I have to prove that $f(x) = \cos({x})\cdot\cos({\sqrt{3}x})$ is not periodic
If the function is periodic then:
$$ f(x) = f(x+T)\\ \cos(x)\cdot\cos(\sqrt{3}x) = \cos(x+T)\cdot\cos(\sqrt{3}(x+T)) $$
Consider the function at $0$:
$$ \cos(T)\cdot\cos(\sqrt{3}T) = 1 $$ But this equation has only one solution at $T=0$ which contradicts the initial assumption that there exists a positive period.
Or the other way:
$$ \cos(T)\cdot\cos(\sqrt{3}T) = 1 $$ Let $\cos(T) = 1$ and $\cos(\sqrt{3}T) = 1$, hence
$$ T = 2 \pi m \\ \sqrt{3}T=2\pi n $$
Substituting $T$ in the second equation gives:
$$ 2\pi m\sqrt{3} = 2\pi n \\ \sqrt{3} = \frac{n}{m} $$ But $m,n \in \mathbb N$ and $\sqrt{3} \in \{\mathbb R \setminus \mathbb Q\}$ which gives a contradiction.
Is the prove above valid?
Update:
For $\cos{T} = -1$ and $\cos\sqrt{3}T = -1$:
$$ T = \pi+ 2 \pi m \\ \sqrt{3}T=\pi + 2\pi n \\ \sqrt{3} = \frac{2n + 1}{2m+1} $$
Which is a contradiction.
As an alternative, we have that
$$\cos({x})\cdot \cos({\sqrt{3}x})=\frac12 \cos(x(\sqrt3-1))+\frac12\cos(x(\sqrt 3+1))$$
and $\cos(x(\sqrt3-1))$ has period $\frac{2\pi}{\sqrt 3-1} $ while $\cos(x(\sqrt3+1)+$ has period $\frac{2\pi}{\sqrt 3+1}$
and $\not\exists k\in\mathbb{Z}$ such that
$$\frac{2\pi}{\sqrt 3-1}=k\frac{2\pi}{\sqrt 3+1}\iff \frac{\sqrt 3+1}{\sqrt 3-1}=k\iff (\sqrt 3+1)^2=2k$$

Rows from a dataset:
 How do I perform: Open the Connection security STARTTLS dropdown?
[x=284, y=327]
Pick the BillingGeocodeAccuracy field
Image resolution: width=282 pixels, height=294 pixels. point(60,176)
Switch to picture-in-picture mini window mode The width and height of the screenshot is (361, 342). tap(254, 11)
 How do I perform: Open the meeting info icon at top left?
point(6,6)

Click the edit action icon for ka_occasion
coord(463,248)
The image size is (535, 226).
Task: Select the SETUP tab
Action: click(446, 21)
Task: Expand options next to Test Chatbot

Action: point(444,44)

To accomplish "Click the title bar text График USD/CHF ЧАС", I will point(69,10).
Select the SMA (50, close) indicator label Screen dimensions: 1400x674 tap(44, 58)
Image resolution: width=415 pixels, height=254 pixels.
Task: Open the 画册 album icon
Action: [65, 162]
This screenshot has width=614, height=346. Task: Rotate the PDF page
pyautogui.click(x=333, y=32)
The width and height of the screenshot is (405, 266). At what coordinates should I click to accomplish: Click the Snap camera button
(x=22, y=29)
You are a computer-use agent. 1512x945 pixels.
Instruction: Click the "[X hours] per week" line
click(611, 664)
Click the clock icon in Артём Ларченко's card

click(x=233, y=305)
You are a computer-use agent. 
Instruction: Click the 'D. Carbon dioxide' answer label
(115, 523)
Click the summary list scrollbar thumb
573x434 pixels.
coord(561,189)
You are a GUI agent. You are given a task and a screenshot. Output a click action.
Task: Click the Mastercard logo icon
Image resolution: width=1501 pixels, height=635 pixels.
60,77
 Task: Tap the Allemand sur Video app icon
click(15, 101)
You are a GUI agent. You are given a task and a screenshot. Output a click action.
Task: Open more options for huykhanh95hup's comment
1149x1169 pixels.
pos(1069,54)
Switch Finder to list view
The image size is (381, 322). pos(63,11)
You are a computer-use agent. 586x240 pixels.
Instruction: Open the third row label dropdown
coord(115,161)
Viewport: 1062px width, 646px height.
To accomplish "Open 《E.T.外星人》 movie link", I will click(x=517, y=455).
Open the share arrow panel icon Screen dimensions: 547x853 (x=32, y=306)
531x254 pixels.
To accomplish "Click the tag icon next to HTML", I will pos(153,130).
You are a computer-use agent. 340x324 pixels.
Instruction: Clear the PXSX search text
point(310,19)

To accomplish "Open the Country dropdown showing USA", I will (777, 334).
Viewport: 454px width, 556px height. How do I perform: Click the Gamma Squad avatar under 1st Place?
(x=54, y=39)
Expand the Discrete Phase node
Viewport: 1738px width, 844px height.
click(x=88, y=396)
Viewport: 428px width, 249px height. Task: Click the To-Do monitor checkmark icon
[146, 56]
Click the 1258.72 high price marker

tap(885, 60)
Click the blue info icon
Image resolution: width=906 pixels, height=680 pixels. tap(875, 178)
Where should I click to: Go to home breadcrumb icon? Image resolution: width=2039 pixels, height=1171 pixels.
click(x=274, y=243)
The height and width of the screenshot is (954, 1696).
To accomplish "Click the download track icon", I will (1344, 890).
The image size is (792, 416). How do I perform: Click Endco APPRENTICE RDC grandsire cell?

§ **REQUIREMENTS**
[1] Answer these questions about the thread on proving the function is not periodic:
(a) At what value of x does the first argument consider the function?
(b) In the update, what value are both cos T and cos √3T set to?
(c) What period does the thread give for cos(x(√3−1))?
[2] Write out the section of the thread that opens with the words containing "Or the other" and closes with "is a contradiction.".

§ **TASK ANSWERS**
[1]
(a) At 0.
(b) −1.
(c) 2π/(√3−1).

[2]
Or the other way:
$$ \cos(T)\cdot\cos(\sqrt{3}T) = 1 $$ Let $\cos(T) = 1$ and $\cos(\sqrt{3}T) = 1$, hence
$$ T = 2 \pi m \\ \sqrt{3}T=2\pi n $$
Substituting $T$ in the second equation gives:
$$ 2\pi m\sqrt{3} = 2\pi n \\ \sqrt{3} = \frac{n}{m} $$ But $m,n \in \mathbb N$ and $\sqrt{3} \in \{\mathbb R \setminus \mathbb Q\}$ which gives a contradiction.
Is the prove above valid?
Update:
For $\cos{T} = -1$ and $\cos\sqrt{3}T = -1$:
$$ T = \pi+ 2 \pi m \\ \sqrt{3}T=\pi + 2\pi n \\ \sqrt{3} = \frac{2n + 1}{2m+1} $$
Which is a contradiction.